The Common Criteria (CC) were developed through a combined effort of six countries: the United States, Canada, France, Germany, the Netherlands, and the United Kingdom. This effort built on earlier standards, including Europe's Information Technology Security Evaluation Criteria (ITSEC), the United States' Trusted Computer System Evaluation Criteria (TCSEC), and the Canadian Trusted Computer Product Evaluation Criteria (CTCPEC) [Caplan 99]. The CC is an international standard (ISO/IEC 15408) for computer security. A Common Criteria evaluation allows an objective evaluation to validate that a particular product satisfies a defined set of security requirements. The focus of the Common Criteria is evaluation of a product or system, and less on development of requirements. Nevertheless, its evaluation role makes it of interest to those who develop security requirements. The Common Criteria allow for seven Evaluation Assurance Levels (EALs), which will be discussed further.
An overview of the common criteria can be found at http://en.wikipedia.org/wiki/Common_Criteria. A definitive source of current information about the Common Criteria is the Common Criteria Portal. Much of the material in this discussion is drawn from an earlier report [Mead 03].
Common Criteria Overview
The Common Criteria contain a grouping of 60 security functional requirements in 11 classes [Abrams 00]. This grouping allows specific classes of requirements to be evaluated in a standard way in order to arrive at an Evaluation Assurance Level.
A package is an intermediate combination of requirements components that allows expression of a set of functional or assurance requirements that meet a subset of security objectives. A Protection Profile (PP) is an implementation-independent set of security requirements for a class of Targets of Evaluation (TOEs) that meet specific consumer needs. An example of a TOE is an IT product or system, together with its documentation and administration, that is the subject of a CC evaluation. Other examples of TOEs can be found in [CC 06].

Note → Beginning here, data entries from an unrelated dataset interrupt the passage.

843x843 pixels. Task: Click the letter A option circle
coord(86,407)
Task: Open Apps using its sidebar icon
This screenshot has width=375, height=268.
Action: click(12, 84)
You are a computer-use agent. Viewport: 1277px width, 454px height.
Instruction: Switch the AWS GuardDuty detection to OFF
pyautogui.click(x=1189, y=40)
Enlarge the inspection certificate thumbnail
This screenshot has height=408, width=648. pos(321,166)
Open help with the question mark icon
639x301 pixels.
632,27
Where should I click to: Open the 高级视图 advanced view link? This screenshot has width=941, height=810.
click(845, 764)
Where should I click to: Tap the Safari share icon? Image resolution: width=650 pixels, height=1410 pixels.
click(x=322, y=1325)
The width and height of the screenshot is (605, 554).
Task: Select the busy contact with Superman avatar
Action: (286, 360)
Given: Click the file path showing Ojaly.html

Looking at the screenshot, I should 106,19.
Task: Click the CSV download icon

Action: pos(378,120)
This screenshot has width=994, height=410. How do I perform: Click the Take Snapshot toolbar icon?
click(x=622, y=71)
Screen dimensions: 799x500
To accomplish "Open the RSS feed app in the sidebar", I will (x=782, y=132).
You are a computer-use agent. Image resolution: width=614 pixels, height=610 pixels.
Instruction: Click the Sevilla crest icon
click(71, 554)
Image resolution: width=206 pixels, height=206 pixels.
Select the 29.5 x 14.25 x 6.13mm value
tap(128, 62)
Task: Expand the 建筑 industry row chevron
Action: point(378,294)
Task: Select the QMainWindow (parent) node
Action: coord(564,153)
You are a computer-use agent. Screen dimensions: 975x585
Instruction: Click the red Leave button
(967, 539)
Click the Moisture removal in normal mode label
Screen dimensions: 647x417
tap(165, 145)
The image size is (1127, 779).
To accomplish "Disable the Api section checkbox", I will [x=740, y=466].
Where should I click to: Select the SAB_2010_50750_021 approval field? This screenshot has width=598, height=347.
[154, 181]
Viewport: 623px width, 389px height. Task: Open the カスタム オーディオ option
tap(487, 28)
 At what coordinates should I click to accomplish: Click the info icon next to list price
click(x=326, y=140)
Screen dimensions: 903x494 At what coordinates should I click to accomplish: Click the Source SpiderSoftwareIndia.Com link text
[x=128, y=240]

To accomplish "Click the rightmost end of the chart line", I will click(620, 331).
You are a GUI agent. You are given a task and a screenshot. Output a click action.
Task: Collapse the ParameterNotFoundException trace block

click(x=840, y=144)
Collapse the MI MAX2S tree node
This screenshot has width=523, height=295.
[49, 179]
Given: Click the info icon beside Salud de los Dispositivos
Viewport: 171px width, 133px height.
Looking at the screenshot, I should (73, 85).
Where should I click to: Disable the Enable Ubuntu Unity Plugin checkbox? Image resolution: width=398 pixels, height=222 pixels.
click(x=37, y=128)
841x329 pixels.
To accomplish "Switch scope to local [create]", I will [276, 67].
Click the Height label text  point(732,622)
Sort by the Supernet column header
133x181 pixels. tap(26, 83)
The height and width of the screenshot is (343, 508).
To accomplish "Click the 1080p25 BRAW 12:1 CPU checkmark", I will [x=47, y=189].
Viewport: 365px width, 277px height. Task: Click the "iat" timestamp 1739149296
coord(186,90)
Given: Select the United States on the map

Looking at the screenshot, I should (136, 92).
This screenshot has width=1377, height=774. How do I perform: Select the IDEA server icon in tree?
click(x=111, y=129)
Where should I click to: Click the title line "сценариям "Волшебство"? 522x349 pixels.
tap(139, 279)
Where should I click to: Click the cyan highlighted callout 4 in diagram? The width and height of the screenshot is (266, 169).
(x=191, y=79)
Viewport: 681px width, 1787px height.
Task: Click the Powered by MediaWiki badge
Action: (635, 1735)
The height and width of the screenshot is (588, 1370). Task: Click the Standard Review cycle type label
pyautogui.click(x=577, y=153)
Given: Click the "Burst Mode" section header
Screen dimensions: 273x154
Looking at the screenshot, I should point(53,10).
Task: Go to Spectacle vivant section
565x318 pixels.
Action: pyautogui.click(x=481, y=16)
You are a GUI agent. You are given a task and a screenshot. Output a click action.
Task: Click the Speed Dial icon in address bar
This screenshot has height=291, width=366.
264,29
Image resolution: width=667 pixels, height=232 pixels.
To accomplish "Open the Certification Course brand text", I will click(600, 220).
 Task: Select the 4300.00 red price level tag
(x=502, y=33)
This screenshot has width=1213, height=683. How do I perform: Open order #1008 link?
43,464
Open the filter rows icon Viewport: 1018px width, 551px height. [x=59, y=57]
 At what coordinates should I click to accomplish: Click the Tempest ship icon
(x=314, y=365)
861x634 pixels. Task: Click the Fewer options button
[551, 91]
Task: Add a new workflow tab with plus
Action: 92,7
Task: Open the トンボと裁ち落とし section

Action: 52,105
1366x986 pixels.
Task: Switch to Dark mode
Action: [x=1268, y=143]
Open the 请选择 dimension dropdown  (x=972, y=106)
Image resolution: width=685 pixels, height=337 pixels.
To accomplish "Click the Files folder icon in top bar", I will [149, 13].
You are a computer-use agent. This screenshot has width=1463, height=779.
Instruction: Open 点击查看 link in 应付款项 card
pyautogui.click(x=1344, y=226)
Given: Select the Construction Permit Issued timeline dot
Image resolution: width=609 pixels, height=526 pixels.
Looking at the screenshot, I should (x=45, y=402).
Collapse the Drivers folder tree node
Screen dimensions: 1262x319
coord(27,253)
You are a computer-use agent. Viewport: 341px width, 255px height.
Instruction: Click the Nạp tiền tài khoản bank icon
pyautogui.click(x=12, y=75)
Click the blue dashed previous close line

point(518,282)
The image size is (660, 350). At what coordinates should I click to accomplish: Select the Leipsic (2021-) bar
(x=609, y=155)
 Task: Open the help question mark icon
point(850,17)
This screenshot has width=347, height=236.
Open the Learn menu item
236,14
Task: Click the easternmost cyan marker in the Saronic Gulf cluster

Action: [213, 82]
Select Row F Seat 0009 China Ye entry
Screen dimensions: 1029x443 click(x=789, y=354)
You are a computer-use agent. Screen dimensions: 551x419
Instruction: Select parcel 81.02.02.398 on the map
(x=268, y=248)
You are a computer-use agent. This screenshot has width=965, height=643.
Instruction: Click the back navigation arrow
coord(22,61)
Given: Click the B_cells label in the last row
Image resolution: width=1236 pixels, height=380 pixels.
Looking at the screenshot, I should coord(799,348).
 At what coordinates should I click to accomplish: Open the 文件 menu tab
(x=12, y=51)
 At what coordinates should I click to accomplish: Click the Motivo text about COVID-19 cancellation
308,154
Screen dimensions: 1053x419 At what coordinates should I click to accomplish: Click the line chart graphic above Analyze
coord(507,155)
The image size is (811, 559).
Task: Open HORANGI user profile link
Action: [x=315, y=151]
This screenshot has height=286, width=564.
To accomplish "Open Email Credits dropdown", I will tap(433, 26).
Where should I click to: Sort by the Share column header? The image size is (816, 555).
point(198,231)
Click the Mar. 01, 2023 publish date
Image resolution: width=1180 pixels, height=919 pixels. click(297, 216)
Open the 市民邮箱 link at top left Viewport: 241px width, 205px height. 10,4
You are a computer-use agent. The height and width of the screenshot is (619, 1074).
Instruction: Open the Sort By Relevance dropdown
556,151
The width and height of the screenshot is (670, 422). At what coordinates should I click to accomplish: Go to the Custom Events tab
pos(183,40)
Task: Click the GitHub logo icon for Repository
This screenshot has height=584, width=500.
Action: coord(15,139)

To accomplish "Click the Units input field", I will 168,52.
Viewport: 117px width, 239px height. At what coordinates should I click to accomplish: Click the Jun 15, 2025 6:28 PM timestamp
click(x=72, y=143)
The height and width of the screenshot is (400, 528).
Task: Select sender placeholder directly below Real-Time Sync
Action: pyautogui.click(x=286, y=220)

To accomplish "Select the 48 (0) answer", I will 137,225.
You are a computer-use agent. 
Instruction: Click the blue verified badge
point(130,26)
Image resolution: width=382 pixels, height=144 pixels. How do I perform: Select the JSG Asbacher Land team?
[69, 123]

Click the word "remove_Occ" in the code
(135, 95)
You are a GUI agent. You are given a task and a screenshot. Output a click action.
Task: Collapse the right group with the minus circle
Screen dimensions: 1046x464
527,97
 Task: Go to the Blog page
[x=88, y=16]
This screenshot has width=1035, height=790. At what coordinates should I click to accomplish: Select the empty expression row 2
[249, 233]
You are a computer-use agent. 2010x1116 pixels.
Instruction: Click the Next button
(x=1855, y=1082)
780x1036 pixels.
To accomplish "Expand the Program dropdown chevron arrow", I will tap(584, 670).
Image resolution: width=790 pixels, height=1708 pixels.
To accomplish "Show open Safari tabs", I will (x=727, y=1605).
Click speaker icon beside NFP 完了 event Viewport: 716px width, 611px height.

A PP allows security requirements to be expressed using a template in an implementation-independent way, and is thus reusable. This provides benefits when implementing a family of related products or a product line. A Security Target (ST) contains a set of security requirements that can be stated explicitly. An ST includes detailed product-specific information. It can be viewed as a refinement of the PP, and forms the agreed-upon basis for evaluation. This hierarchy is shown in Figure 1. Note that in Figure 1, development of security objectives would precede identification of security requirements. Another way to view this is to consider the refinement of specifications, as shown in Figure 2, which has a waterfall-like quality. Figure 2 links the specification framework to the TOE or product/system.
Figure 1. Common Criteria modular component hierarchy
Figure 2. The PP/ST specification framework
The successful use of the Common Criteria depends on an ability to define the required security capabilities. This should be done in a way that gives consideration to the mission or business, the assets requiring protection, and the purpose of the system under evaluation (the TOE). As the Common Criteria have matured, a number of protection profiles have been developed by the National Security Agency (NSA) and then by NSA in conjunction with the National Institute of Standards and Technology (NIST). A working group called the Protection Profile Review Board (PPRB) was formed to review all proposed Protection Profiles and to work with the authors toward achieving a goal of consistency across PPs. Such consistency would presumably result in more consistency in applying the Common Criteria to various TOEs. A number of recommendations toward this end have been collected in one document [PP 02].
Common Criteria Evaluation Assurance Levels
Functional and assurance security requirements are the basis for the Common Criteria. There are seven Evaluation Assurance Levels (EALs). The higher the level, the more confidence you can have that the security functional requirements have been met. The levels are as follows:
EAL1: Functionally Tested. Applies when you require confidence in a product's correct operation, but do not view threats to security as serious. An evaluation at this level should provide evidence that the target of evaluation functions in a manner consistent with its documentation and that it provides useful protection against identified threats.
EAL2: Structurally Tested. Applies when developers or users require low to moderate independently assured security but the complete development record is not readily available. This situation may arise when there is limited developer access or when there is an effort to secure legacy systems.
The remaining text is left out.